> Task brief: Only those lines in the data below from the line containing "BSI-009: New Light in Crawlspaces (160, 2255)" through the line containing "You are a GUI agent. The screenshot is 820×2573.", both included, should be restated word for word.

Data records
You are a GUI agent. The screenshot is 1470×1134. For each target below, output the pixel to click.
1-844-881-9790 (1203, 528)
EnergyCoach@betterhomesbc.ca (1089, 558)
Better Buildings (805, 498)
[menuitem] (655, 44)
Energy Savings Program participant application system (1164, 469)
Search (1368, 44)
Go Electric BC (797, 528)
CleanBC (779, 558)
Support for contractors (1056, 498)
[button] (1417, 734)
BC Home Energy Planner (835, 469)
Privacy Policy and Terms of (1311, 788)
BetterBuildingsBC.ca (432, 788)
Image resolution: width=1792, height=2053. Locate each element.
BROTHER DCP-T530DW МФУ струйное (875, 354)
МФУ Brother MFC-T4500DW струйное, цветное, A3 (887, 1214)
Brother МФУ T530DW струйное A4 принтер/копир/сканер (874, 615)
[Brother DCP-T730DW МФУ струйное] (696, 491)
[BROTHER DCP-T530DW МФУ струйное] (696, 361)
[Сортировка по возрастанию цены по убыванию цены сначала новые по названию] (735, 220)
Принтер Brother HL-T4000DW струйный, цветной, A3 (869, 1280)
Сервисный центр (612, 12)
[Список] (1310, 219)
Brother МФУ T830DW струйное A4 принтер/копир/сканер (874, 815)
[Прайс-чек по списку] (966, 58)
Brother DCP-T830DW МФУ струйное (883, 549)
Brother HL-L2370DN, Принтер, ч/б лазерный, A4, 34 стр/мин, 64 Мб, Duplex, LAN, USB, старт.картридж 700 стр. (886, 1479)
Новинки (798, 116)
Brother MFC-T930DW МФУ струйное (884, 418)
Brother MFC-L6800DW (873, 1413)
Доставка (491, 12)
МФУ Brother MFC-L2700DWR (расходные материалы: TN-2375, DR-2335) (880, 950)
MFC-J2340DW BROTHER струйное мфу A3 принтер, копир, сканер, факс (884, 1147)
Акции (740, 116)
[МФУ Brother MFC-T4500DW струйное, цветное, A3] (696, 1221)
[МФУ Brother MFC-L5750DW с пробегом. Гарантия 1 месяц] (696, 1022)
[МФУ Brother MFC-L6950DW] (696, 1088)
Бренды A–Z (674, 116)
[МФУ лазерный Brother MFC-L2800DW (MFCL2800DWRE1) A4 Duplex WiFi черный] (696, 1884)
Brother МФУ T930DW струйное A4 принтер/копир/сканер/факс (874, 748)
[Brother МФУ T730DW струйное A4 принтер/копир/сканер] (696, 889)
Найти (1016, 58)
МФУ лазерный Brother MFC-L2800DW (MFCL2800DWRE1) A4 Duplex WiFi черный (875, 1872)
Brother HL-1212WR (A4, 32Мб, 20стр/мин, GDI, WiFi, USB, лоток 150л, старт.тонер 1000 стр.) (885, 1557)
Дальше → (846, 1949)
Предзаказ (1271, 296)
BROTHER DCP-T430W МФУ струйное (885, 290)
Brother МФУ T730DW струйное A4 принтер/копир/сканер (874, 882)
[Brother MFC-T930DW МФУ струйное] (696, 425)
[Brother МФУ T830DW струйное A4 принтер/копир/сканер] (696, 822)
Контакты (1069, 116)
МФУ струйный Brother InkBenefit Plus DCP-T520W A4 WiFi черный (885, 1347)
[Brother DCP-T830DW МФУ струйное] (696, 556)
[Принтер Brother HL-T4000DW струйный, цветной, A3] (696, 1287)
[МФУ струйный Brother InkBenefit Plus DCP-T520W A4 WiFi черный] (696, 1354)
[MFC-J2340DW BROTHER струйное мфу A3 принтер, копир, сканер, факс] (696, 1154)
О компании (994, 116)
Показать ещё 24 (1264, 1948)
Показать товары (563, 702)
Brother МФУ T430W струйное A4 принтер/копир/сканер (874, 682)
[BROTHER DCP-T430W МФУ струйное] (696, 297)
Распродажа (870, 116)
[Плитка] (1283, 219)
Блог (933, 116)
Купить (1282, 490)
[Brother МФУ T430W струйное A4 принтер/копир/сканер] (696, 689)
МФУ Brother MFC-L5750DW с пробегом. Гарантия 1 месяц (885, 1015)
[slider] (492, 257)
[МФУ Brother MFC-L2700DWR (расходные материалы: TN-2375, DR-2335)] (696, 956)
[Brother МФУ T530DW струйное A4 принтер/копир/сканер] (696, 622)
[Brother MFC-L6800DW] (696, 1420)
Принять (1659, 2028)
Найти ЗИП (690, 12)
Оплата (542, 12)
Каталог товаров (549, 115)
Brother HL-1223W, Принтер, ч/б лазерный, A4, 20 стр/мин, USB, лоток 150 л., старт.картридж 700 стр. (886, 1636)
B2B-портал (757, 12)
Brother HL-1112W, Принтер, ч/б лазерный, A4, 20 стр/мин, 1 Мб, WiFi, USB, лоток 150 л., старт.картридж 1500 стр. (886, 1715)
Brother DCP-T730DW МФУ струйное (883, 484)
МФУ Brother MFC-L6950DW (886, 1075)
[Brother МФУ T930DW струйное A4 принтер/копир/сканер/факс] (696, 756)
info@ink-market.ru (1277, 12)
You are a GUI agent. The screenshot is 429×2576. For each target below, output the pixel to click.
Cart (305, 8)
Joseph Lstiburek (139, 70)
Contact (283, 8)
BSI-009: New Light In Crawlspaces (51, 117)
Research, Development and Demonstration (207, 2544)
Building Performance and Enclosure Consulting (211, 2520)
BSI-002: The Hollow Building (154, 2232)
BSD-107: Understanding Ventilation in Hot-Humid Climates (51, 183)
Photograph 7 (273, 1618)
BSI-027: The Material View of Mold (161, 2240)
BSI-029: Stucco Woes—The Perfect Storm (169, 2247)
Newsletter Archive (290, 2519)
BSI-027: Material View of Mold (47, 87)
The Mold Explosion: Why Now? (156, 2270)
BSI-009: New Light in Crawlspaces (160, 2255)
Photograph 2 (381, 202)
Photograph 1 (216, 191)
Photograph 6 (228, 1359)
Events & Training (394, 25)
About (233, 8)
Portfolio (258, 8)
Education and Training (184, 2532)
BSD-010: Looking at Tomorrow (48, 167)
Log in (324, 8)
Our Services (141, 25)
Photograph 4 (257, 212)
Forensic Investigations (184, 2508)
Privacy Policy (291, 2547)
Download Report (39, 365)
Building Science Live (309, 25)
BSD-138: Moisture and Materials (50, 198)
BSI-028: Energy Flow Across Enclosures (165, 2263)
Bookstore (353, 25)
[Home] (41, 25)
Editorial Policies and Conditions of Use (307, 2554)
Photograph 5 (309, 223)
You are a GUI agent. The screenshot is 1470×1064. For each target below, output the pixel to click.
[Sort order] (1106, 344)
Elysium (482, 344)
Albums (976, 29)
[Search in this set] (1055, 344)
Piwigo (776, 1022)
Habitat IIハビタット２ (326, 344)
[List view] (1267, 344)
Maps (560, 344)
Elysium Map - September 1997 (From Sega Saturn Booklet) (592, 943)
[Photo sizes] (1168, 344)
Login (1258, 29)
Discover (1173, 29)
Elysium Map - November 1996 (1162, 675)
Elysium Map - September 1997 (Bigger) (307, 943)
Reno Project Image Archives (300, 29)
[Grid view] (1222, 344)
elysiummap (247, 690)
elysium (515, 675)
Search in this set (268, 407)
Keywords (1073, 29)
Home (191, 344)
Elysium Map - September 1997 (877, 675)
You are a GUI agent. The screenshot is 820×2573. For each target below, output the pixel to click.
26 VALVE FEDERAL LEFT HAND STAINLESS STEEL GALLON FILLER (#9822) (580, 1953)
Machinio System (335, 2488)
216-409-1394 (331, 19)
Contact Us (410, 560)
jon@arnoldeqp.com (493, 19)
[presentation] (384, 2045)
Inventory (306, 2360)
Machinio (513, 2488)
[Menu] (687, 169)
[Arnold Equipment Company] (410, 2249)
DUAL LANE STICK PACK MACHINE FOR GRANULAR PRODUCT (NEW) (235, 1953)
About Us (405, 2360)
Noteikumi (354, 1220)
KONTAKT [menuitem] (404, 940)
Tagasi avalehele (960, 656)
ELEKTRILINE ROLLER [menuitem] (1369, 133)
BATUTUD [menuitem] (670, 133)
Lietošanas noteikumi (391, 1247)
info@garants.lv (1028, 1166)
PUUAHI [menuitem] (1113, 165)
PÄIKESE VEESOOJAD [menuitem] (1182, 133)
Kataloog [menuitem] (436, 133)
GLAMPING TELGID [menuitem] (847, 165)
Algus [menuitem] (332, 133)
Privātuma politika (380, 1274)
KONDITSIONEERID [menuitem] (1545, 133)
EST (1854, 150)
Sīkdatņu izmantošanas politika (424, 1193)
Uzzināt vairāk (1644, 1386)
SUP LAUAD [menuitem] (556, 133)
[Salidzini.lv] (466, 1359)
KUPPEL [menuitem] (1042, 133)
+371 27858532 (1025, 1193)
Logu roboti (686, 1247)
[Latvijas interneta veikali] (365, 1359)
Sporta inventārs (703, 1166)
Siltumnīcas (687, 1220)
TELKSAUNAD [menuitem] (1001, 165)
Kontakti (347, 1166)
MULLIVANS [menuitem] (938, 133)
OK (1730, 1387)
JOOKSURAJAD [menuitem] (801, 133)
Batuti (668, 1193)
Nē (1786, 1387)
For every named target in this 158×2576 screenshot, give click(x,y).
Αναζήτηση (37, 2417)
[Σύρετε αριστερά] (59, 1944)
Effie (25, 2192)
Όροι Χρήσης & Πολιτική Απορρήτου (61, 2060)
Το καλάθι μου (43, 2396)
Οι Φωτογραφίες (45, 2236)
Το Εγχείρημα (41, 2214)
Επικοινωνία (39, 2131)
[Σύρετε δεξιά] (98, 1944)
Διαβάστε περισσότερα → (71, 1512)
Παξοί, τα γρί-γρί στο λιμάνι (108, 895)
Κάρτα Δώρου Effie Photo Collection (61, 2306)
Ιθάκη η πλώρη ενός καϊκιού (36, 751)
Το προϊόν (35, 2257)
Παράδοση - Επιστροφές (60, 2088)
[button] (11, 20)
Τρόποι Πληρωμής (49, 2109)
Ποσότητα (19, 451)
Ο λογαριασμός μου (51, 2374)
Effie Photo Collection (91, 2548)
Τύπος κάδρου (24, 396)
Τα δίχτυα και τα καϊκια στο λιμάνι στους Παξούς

> Solved problem:
BSI-009: New Light in Crawlspaces (160, 2255)
Photograph 2 (381, 202)
Photograph 1 (216, 191)
Photograph 6 (228, 1359)
Events & Training (394, 25)
About (233, 8)
Portfolio (258, 8)
Education and Training (184, 2532)
BSD-010: Looking at Tomorrow (48, 167)
Log in (324, 8)
Our Services (141, 25)
Photograph 4 (257, 212)
Forensic Investigations (184, 2508)
Privacy Policy (291, 2547)
Download Report (39, 365)
Building Science Live (309, 25)
BSD-138: Moisture and Materials (50, 198)
BSI-028: Energy Flow Across Enclosures (165, 2263)
Bookstore (353, 25)
[Home] (41, 25)
Editorial Policies and Conditions of Use (307, 2554)
Photograph 5 (309, 223)
You are a GUI agent. The screenshot is 1470×1064. For each target below, output the pixel to click.
[Sort order] (1106, 344)
Elysium (482, 344)
Albums (976, 29)
[Search in this set] (1055, 344)
Piwigo (776, 1022)
Habitat IIハビタット２ (326, 344)
[List view] (1267, 344)
Maps (560, 344)
Elysium Map - September 1997 (From Sega Saturn Booklet) (592, 943)
[Photo sizes] (1168, 344)
Login (1258, 29)
Discover (1173, 29)
Elysium Map - November 1996 (1162, 675)
Elysium Map - September 1997 (Bigger) (307, 943)
Reno Project Image Archives (300, 29)
[Grid view] (1222, 344)
elysiummap (247, 690)
elysium (515, 675)
Search in this set (268, 407)
Keywords (1073, 29)
Home (191, 344)
Elysium Map - September 1997 (877, 675)
You are a GUI agent. The screenshot is 820×2573. For each target below, output the pixel to click.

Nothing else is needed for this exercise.